The service meets in marathon six-hour sessions to mirror the clandestine get-togethers which take place in other parts of the world in people’s homes. This is where another departure from the traditional Sunday morning structure takes place. The focuses of these services are concentrated Bible study and an effort to understand the intense desire of Christians elsewhere in the world to be enlivened with the Holy Spirit.

For example, in a Secret Church meeting last November, Platt exhorted the roughly 2,000 attendees to use the evening to be absorbed in spirituality, suggesting that some Christians’ lack of intensity in their beliefs may do more harm to the Gospel than the outside world.

It’s a pretty direct message for an intentional push toward a deeper relationship with God.

Jake Simonian of Brook Hiils’ Global Missions Department analogized what being part of a secret congregation might look and feel like.

“Imagine being masked and put in a car, you don’t know where you’re going under the cover of night and you end up in a house or apartment with fellow believers,” Simonian said.

Each meeting of Secret Church, which occurs on Friday evenings every few months, includes text and video information on how Christians are worshipping and exploring their faith in different places around the world.

“We also use these nights to educate people about what their fellow brothers and sisters in Christ are suffering through for their faith,” Simonian explained.

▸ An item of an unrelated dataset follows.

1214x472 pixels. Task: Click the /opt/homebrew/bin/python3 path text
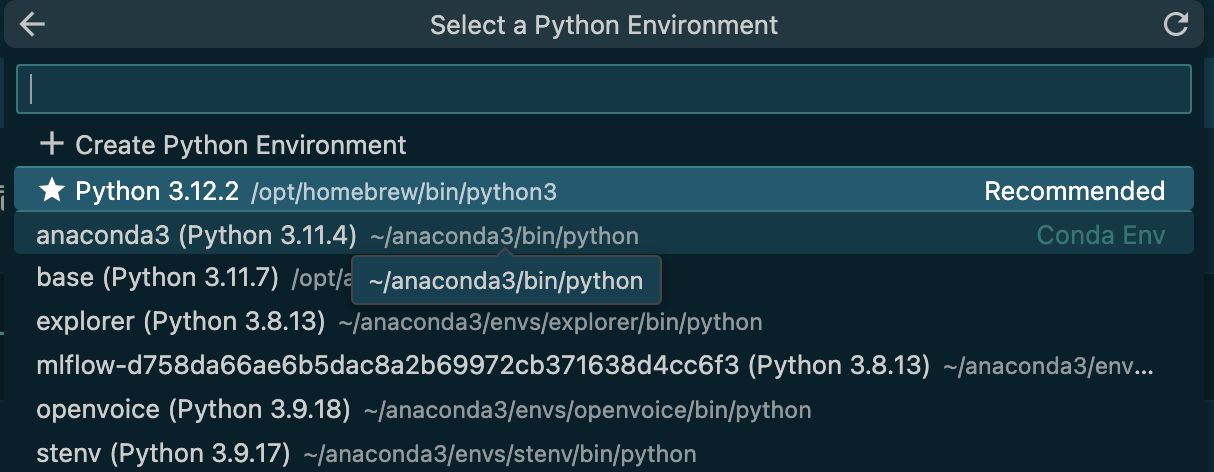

The underground “house church” movement is most well-known in China, and Simonian included North Korea, Sudan and India as other nations where worshipping behind closed doors is necessary.

“There are a lot of places around the where believers in the Lord are persecuted and oppressed,” Simonian said.

The program started at Brook Hills in November 2006 and has grown rapidly, drawing out-of-state visitors and church leaders interested in starting similar programs in their congregations, Simonian said.

One such congregation is at Harvard Avenue Baptist Church in Siloam Springs, Ark.

“We take for granted just having the Bible,” Rev. Tad Thompson told the Arkansas Democrat-Gazette. “In a lot of these countries being baptized doesn’t mean a certificate or a pat on the back. It means you might lose your family, your job, or get arrested. But they follow through even though it’s costly to them.”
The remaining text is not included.